By 2022-04-11September 21st, 2022Featured, News

The OpenChain Project released a Security Assurance Reference Guide in August 2021. Feedback from the community expanded this into its current form: a Security Assurance Reference Specification (Release Candidate 1 2022-03-28). At the end of June 2022 the OpenChain Steering Committee will decide if this Release Candidate:

  1. Becomes a sister standard to OpenChain ISO/IEC 5230
  2. Becomes an optional component of OpenChain ISO/IEC 5230
  3. Remains a reference specification

This is an important moment for the OpenChain Project, explicitly highlighting our work beyond open source license compliance. Your input is most welcome to help inform our steering committee.

Please open Issues on our GitHub here to provide feedback:

Alternatively, or in addition, please join our specification mailing list here:

More Information From The Introduction Of The Reference Specification Document:

The OpenChain Project is working towards a supply chain where open source is delivered with trusted and consistent compliance information. We maintain OpenChain ISO/IEC 5230:2020, the International Standard for open source license compliance. Adjacent to this the project maintains a large international community, extensive reference materials, and working groups addressing various domain issues. We support discussions around security, export control, M&A and other topics.

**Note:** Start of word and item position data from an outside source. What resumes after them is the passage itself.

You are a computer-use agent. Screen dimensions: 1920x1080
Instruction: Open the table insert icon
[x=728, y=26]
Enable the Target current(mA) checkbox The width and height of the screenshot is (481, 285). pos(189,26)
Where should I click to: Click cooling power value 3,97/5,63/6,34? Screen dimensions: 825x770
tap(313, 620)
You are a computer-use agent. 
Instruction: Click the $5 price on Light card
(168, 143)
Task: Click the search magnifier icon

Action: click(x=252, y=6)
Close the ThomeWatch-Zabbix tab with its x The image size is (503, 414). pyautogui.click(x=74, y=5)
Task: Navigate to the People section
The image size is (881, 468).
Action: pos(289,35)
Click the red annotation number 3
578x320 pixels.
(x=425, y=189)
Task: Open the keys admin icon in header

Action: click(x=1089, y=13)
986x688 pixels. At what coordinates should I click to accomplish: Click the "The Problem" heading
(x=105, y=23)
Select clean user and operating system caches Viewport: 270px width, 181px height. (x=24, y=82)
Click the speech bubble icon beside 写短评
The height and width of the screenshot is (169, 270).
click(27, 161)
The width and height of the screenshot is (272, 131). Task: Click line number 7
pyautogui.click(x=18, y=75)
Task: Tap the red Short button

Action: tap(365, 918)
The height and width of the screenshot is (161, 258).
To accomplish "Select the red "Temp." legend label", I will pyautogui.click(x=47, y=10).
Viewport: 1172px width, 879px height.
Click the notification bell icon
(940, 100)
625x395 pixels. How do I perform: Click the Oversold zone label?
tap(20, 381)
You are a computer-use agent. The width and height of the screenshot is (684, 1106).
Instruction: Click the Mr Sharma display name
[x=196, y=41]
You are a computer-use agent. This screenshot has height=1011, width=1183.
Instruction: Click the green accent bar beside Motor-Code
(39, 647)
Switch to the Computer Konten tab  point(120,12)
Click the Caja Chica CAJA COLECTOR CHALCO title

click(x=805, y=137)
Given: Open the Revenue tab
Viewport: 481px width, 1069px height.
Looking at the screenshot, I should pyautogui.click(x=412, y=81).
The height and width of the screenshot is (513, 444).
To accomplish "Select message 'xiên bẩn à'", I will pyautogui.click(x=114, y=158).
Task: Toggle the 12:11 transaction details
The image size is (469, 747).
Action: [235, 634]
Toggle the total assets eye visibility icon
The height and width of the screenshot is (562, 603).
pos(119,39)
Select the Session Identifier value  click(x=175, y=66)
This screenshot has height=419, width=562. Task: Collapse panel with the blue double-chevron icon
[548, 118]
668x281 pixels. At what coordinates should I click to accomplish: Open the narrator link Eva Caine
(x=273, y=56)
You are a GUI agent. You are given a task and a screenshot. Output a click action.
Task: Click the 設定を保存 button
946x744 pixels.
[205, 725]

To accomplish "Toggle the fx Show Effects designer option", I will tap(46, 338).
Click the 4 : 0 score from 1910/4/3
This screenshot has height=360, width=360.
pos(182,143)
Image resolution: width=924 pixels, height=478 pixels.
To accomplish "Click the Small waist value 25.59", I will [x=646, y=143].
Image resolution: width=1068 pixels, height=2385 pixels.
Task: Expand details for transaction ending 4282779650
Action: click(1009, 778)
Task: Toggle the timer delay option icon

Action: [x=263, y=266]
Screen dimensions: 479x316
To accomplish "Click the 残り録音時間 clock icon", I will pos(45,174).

OpenChain ISO/IEC 5230:2020 is a process management specification that identifies inbound, internal and outbound inflection points where a process, policy or training should exist. The identification and tracking of software used and deployed is an inherent part of getting this right, and this also allows our standard to also be useful for security or export control.

The OpenChain Project community noticed that OpenChain ISO/IEC 5230:2020 was being used quite often in deployment discussions and we wanted to support our broader community around these use-cases. The reference specification you are now reading is focused on the security domain. It is intended to identify and describe the key requirements of a quality Security Assurance Program in the context of using Open Source Software. This early iteration of the document focuses on a narrow subset of primary concern: checking Open Source Software against publicly known security vulnerabilities like CVEs, GitHub/GitLab vulnerability reports, and so on.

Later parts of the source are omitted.